- **Records for the exercise**:

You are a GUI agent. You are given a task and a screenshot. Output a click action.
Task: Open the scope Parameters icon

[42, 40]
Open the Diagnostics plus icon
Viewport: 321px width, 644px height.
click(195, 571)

- **How to complete this task**:
The entries above must be copied verbatim. Leave none out.

- **Solution for this problem**:
You are a GUI agent. You are given a task and a screenshot. Output a click action.
Task: Open the scope Parameters icon

[42, 40]
Open the Diagnostics plus icon
Viewport: 321px width, 644px height.
click(195, 571)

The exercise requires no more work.